When you get the blank check please make sure you call me...can use the cash about now. 

If I had an unlimited budget to start a haunt I would start by contacting quite a number of haunters I know on this site and others that are struggling financially and offer them an insane amount of money to work together with me to create the ultimate creative haunt...something like a year long make and take with great pay.....gotta dream.


----------



## Cat_Bones (Jun 1, 2012)

With a blank check?? Oh man I'd buy a huge piece of land build up a warehouse or 2 and a few creepy houses ala 13 ghosts with a gallery of horrors in the basement, house on haunted hill, and amityvill horror

then hire all you amazing people to help me set up the Scariest Place On Earth forget Disney!!  Oh man I need to win the lotto


----------



## Haunted Spider (Sep 6, 2010)

Why is it that I always go back to wanting a spinning tunnel and a fully animated skeleton organist.....


----------



## UsedCoffins (Jan 7, 2013)

I'd have 4 old school buses.

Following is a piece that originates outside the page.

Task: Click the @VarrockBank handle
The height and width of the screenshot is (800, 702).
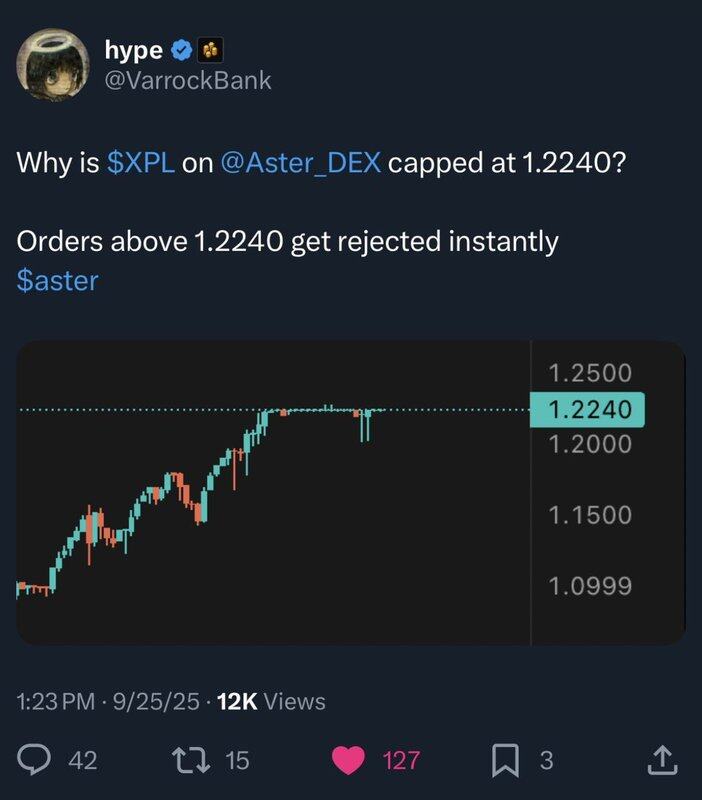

You could call me and my crew to come to your field or parking lot for a halloween event. The 4 buses get corralled into a square where the back door of each leads to the front door of the next. Each bus has the seats removed and can have 1 larger or 2 smaller scenes. There's plenty of room in the square center to set up a cemetery or event activity. Ideally the haunt convoy could roll in and set up within about 4 hours during the daylight and be ready for actors to arrive and prep before the night.

I don't know if this could make money or be viable, but that wasn't the question.


----------